Freddy "El Conejo" Guerrero -hombre de la Luis C. del Castillo en Villa Consuelo- me llamó temprano por teléfono el sábado pasado: "José, antes del Garden de la San Martin que mencionas estaba el Central, de Samuel, Santiago y Jaime Sang. Más arriba, a casa de por medio del cine Ramfis de Manguel Pérez, al lado de la tienda Nuevo Mundo, se hallaba el restaurante Chong King. Se te quedó el hotel restaurante Península, en las cercanías del Borinquen de Ulises Frías, que disfrutamos en nuestros buenos viejos tiempos, cuando se podía parrandear sin temor a un asalto a cargo de jevitos tecatos amparados por el nuevo Código Penal". Mi admirado Euclides Gutiérrez Félix -talento, erudición y gracia tertuliante- me da un telefonazo. Había dejado fuera una animada peña sabatina que operaba en el Panamericano de El Conde, a la cual acudía gustoso en los 70 y los 80, encabezada por él con la participación de un grupo de abogados con oficina en el edificio El Palacio: Blanco Fernández, Bidó Medina, Báez Pozo, Bonilla Cuevas, Manlio Minervino, Mignolio Pujols. Con anexidades de otras profesiones: el odontólogo Gonzalo González Canahuate y el arquitecto Nanchú Espínola.
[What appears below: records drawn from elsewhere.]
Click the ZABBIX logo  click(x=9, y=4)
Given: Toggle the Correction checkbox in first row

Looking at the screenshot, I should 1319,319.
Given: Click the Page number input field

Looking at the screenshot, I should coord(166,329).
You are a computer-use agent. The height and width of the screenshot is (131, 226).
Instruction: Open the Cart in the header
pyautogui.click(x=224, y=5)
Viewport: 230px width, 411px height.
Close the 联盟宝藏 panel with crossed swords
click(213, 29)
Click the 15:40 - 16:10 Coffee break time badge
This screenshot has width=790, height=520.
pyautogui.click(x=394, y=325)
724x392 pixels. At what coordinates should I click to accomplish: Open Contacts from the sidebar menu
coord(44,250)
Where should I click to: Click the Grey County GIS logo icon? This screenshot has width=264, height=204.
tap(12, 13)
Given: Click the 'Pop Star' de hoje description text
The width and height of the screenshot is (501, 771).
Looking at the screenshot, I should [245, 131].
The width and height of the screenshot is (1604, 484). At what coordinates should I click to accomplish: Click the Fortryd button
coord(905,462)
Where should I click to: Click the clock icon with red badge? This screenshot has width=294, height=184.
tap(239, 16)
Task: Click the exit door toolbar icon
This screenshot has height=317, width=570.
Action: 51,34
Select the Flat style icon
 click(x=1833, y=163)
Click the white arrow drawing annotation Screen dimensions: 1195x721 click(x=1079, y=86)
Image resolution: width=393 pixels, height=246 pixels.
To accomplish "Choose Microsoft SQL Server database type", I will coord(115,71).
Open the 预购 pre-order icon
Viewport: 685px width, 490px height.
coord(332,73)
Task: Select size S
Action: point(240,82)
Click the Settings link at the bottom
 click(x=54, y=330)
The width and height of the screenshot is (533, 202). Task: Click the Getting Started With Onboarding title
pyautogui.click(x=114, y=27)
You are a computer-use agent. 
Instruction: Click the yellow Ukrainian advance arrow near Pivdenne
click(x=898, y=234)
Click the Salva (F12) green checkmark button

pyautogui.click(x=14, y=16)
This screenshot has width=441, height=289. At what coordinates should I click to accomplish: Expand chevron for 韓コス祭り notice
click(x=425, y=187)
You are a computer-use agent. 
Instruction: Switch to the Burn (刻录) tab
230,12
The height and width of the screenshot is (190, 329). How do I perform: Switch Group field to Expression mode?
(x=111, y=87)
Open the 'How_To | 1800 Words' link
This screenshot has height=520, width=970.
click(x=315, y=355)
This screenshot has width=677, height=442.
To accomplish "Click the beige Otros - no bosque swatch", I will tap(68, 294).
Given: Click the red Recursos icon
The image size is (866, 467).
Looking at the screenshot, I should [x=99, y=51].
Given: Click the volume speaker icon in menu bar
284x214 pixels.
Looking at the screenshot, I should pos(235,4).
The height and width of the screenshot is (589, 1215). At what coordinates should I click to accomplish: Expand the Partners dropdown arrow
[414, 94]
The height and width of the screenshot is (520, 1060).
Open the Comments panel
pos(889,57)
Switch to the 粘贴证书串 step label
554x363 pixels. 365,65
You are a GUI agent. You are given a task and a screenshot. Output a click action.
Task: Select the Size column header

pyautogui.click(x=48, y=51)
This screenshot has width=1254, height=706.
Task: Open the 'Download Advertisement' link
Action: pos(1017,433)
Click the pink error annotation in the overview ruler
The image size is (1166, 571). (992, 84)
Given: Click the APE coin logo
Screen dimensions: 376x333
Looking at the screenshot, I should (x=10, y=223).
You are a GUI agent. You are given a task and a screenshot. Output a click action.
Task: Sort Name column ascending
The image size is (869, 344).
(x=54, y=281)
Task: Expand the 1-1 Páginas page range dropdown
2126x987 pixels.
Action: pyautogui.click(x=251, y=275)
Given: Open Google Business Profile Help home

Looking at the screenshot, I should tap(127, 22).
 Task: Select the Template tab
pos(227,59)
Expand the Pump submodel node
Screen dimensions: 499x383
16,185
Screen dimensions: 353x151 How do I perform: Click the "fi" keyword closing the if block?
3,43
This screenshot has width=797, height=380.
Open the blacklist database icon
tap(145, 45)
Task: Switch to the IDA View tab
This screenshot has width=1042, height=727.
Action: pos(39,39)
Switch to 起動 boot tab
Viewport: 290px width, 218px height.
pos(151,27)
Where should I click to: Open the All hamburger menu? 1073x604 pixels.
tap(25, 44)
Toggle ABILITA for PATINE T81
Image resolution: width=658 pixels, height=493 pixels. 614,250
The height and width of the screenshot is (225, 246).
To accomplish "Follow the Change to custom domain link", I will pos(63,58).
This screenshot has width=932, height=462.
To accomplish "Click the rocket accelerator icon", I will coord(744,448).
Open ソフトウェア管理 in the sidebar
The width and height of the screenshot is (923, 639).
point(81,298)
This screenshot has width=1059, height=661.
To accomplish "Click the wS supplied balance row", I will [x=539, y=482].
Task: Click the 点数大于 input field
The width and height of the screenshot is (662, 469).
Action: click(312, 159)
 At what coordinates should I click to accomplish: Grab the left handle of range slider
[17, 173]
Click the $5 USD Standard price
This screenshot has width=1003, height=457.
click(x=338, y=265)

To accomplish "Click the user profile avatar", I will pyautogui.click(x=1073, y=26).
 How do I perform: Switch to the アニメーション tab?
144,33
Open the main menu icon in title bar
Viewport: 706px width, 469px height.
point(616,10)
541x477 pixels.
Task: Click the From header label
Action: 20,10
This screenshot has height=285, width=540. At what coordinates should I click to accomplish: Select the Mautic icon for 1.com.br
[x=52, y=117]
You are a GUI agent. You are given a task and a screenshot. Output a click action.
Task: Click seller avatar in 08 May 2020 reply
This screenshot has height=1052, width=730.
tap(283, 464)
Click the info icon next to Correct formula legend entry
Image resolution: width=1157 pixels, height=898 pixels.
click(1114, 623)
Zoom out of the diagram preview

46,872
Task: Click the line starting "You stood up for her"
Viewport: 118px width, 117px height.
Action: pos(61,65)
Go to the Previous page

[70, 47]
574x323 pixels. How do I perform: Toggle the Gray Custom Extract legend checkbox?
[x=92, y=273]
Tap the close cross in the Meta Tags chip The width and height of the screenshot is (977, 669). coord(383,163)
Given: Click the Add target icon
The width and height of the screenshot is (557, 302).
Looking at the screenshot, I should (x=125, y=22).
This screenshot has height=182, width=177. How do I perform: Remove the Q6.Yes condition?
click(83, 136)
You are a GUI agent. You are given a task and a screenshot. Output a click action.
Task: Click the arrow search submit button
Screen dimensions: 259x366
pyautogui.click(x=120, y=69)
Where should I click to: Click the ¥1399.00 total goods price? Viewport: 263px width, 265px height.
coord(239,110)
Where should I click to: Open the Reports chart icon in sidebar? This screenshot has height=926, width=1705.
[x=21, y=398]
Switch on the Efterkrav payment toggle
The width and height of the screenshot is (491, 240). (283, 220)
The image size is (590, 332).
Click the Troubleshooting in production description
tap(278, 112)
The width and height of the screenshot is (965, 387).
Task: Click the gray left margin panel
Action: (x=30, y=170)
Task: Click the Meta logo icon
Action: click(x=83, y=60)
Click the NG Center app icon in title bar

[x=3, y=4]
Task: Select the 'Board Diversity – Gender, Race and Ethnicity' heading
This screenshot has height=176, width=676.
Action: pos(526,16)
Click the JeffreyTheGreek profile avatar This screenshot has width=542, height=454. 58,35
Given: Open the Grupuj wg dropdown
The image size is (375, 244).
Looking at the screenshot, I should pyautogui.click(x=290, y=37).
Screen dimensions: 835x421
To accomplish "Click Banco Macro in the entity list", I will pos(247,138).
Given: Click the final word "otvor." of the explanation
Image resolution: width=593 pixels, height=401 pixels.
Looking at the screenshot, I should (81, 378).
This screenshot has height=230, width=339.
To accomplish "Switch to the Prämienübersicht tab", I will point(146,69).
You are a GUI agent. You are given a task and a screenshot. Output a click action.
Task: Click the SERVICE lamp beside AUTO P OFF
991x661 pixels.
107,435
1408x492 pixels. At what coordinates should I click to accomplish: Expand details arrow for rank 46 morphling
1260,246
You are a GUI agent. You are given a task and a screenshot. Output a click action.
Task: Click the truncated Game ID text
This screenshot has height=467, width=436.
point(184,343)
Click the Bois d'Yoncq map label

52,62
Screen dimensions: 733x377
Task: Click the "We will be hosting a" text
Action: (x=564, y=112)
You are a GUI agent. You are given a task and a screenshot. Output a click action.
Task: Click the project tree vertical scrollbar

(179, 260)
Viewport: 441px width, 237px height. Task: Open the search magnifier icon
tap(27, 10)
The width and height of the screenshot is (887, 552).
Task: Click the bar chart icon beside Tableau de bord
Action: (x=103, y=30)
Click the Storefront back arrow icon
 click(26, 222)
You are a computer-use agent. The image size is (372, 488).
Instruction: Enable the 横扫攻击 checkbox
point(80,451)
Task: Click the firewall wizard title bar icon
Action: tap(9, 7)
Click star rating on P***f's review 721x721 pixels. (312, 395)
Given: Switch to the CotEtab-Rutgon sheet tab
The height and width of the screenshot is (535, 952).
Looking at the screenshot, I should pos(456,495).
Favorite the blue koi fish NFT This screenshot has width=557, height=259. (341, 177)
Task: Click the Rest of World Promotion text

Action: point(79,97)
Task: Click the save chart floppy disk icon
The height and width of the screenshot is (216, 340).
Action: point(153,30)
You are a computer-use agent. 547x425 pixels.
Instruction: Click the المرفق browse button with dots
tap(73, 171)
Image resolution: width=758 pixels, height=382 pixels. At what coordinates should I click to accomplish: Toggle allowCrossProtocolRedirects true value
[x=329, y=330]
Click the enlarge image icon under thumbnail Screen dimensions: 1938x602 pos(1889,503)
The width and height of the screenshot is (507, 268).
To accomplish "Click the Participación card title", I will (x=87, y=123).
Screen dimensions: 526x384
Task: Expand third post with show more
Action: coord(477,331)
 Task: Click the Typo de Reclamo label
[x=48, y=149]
Pero un olvido imperdonable fue el dinámico publicista Chuchú Ortiz, segunda generación china. En los 80 -cuando la San Vicente de Paúl tenía en Las Vegas de Virgilio Bonilla el mejor dancing para bailar salsa elegante y vibrar a golpe de bajo vientre con la percusión endiablada del nuevo merengue acelerado- La Finca del amable Chuchú ofrecía caldos para borrachos (mondongo, cocido, sancocho) y picantes patitas de cerdo. Refugio de enamorados en peregrinación hacia la zona oriental, donde se podía danzar entre una juventud despreocupada, pecar en los silentes moteles chinos y recargar energías con la gastronomía acriollada del locuaz Chuchú. Un regordete filósofo domínico-chino de ojos rasgados, sombra de bigote, cara redonda reluciente, acampado en su rancho remedo del Far West, vestido de cowboy con sombrero y todo. A la vera del asfalto ardiente de la San Vicente, este afable publicista metido a fondero".